DATA PROVIDED —
+---+

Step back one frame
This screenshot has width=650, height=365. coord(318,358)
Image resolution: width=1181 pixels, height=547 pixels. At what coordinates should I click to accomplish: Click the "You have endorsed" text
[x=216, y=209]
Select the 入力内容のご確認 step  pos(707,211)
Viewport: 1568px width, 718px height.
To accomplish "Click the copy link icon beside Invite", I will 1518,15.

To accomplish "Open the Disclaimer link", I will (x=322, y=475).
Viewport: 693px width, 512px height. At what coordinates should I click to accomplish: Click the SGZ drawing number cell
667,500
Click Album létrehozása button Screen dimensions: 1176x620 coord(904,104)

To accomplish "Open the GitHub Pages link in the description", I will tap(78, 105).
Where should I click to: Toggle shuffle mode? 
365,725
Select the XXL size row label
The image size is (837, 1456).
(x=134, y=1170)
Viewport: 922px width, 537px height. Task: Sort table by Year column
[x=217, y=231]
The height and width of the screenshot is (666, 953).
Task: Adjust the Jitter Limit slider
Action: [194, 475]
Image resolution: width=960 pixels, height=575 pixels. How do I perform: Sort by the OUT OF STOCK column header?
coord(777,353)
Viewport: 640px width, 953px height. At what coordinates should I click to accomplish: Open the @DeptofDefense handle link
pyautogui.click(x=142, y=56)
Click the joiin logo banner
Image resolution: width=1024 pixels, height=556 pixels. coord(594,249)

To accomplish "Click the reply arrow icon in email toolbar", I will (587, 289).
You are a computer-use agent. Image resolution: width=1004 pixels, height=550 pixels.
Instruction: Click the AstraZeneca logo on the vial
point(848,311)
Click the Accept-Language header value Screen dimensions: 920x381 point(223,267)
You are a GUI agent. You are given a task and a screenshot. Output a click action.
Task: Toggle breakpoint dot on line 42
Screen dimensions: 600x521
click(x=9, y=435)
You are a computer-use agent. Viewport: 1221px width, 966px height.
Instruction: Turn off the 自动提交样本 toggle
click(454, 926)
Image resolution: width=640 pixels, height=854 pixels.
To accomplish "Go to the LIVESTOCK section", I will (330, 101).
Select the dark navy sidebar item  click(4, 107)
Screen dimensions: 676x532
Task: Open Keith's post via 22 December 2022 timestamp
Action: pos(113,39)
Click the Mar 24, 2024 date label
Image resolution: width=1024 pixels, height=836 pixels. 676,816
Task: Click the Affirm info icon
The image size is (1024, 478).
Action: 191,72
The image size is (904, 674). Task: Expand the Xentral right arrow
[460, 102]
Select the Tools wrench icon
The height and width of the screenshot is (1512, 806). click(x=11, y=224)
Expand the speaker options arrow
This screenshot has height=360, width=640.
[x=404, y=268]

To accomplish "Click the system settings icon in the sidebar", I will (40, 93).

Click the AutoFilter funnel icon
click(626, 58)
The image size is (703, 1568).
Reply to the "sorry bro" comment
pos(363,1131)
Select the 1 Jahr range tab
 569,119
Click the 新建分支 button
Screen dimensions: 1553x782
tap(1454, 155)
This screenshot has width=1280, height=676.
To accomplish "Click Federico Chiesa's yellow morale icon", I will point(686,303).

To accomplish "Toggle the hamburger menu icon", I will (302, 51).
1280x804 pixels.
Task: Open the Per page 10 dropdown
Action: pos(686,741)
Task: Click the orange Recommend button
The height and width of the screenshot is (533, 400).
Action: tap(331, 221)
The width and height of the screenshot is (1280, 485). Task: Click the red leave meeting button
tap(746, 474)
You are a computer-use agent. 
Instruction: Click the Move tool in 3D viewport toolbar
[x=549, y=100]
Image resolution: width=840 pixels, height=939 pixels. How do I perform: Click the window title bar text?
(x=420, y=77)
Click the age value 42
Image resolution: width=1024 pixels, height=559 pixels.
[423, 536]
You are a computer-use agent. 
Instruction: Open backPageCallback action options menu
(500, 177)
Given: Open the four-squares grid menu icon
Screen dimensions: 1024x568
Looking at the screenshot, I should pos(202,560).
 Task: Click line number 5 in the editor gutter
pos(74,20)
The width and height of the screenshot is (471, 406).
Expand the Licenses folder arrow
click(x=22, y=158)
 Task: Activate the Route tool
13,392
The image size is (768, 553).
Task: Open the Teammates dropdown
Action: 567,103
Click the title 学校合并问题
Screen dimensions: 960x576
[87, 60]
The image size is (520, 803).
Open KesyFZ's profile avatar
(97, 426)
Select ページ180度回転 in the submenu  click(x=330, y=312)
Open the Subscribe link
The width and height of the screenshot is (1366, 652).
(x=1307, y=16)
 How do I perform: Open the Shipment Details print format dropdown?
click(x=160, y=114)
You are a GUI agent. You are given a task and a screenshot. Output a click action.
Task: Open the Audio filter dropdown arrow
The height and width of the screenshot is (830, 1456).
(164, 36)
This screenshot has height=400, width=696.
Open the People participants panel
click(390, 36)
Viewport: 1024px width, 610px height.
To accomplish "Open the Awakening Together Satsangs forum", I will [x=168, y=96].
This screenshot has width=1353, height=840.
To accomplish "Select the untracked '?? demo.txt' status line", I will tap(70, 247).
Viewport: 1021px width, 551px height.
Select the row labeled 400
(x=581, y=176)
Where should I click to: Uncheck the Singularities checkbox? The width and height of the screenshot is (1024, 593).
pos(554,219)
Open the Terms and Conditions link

+---+

INSTRUCTIONS TO FOLLOW —
The material above must be output in full. Keep every word as it is.

TASK RESULT —
Step back one frame
This screenshot has width=650, height=365. coord(318,358)
Image resolution: width=1181 pixels, height=547 pixels. At what coordinates should I click to accomplish: Click the "You have endorsed" text
[x=216, y=209]
Select the 入力内容のご確認 step  pos(707,211)
Viewport: 1568px width, 718px height.
To accomplish "Click the copy link icon beside Invite", I will 1518,15.

To accomplish "Open the Disclaimer link", I will (x=322, y=475).
Viewport: 693px width, 512px height. At what coordinates should I click to accomplish: Click the SGZ drawing number cell
667,500
Click Album létrehozása button Screen dimensions: 1176x620 coord(904,104)

To accomplish "Open the GitHub Pages link in the description", I will tap(78, 105).
Where should I click to: Toggle shuffle mode? 
365,725
Select the XXL size row label
The image size is (837, 1456).
(x=134, y=1170)
Viewport: 922px width, 537px height. Task: Sort table by Year column
[x=217, y=231]
The height and width of the screenshot is (666, 953).
Task: Adjust the Jitter Limit slider
Action: [194, 475]
Image resolution: width=960 pixels, height=575 pixels. How do I perform: Sort by the OUT OF STOCK column header?
coord(777,353)
Viewport: 640px width, 953px height. At what coordinates should I click to accomplish: Open the @DeptofDefense handle link
pyautogui.click(x=142, y=56)
Click the joiin logo banner
Image resolution: width=1024 pixels, height=556 pixels. coord(594,249)

To accomplish "Click the reply arrow icon in email toolbar", I will (587, 289).
You are a computer-use agent. Image resolution: width=1004 pixels, height=550 pixels.
Instruction: Click the AstraZeneca logo on the vial
point(848,311)
Click the Accept-Language header value Screen dimensions: 920x381 point(223,267)
You are a GUI agent. You are given a task and a screenshot. Output a click action.
Task: Toggle breakpoint dot on line 42
Screen dimensions: 600x521
click(x=9, y=435)
You are a computer-use agent. Viewport: 1221px width, 966px height.
Instruction: Turn off the 自动提交样本 toggle
click(454, 926)
Image resolution: width=640 pixels, height=854 pixels.
To accomplish "Go to the LIVESTOCK section", I will (330, 101).
Select the dark navy sidebar item  click(4, 107)
Screen dimensions: 676x532
Task: Open Keith's post via 22 December 2022 timestamp
Action: pos(113,39)
Click the Mar 24, 2024 date label
Image resolution: width=1024 pixels, height=836 pixels. 676,816
Task: Click the Affirm info icon
The image size is (1024, 478).
Action: 191,72
The image size is (904, 674). Task: Expand the Xentral right arrow
[460, 102]
Select the Tools wrench icon
The height and width of the screenshot is (1512, 806). click(x=11, y=224)
Expand the speaker options arrow
This screenshot has height=360, width=640.
[x=404, y=268]

To accomplish "Click the system settings icon in the sidebar", I will (40, 93).

Click the AutoFilter funnel icon
click(626, 58)
The image size is (703, 1568).
Reply to the "sorry bro" comment
pos(363,1131)
Select the 1 Jahr range tab
 569,119
Click the 新建分支 button
Screen dimensions: 1553x782
tap(1454, 155)
This screenshot has width=1280, height=676.
To accomplish "Click Federico Chiesa's yellow morale icon", I will point(686,303).

To accomplish "Toggle the hamburger menu icon", I will (302, 51).
1280x804 pixels.
Task: Open the Per page 10 dropdown
Action: pos(686,741)
Task: Click the orange Recommend button
The height and width of the screenshot is (533, 400).
Action: tap(331, 221)
The width and height of the screenshot is (1280, 485). Task: Click the red leave meeting button
tap(746, 474)
You are a computer-use agent. 
Instruction: Click the Move tool in 3D viewport toolbar
[x=549, y=100]
Image resolution: width=840 pixels, height=939 pixels. How do I perform: Click the window title bar text?
(x=420, y=77)
Click the age value 42
Image resolution: width=1024 pixels, height=559 pixels.
[423, 536]
You are a computer-use agent. 
Instruction: Open backPageCallback action options menu
(500, 177)
Given: Open the four-squares grid menu icon
Screen dimensions: 1024x568
Looking at the screenshot, I should pos(202,560).
 Task: Click line number 5 in the editor gutter
pos(74,20)
The width and height of the screenshot is (471, 406).
Expand the Licenses folder arrow
click(x=22, y=158)
 Task: Activate the Route tool
13,392
The image size is (768, 553).
Task: Open the Teammates dropdown
Action: 567,103
Click the title 学校合并问题
Screen dimensions: 960x576
[87, 60]
The image size is (520, 803).
Open KesyFZ's profile avatar
(97, 426)
Select ページ180度回転 in the submenu  click(x=330, y=312)
Open the Subscribe link
The width and height of the screenshot is (1366, 652).
(x=1307, y=16)
 How do I perform: Open the Shipment Details print format dropdown?
click(x=160, y=114)
You are a GUI agent. You are given a task and a screenshot. Output a click action.
Task: Open the Audio filter dropdown arrow
The height and width of the screenshot is (830, 1456).
(164, 36)
This screenshot has height=400, width=696.
Open the People participants panel
click(390, 36)
Viewport: 1024px width, 610px height.
To accomplish "Open the Awakening Together Satsangs forum", I will [x=168, y=96].
This screenshot has width=1353, height=840.
To accomplish "Select the untracked '?? demo.txt' status line", I will tap(70, 247).
Viewport: 1021px width, 551px height.
Select the row labeled 400
(x=581, y=176)
Where should I click to: Uncheck the Singularities checkbox? The width and height of the screenshot is (1024, 593).
pos(554,219)
Open the Terms and Conditions link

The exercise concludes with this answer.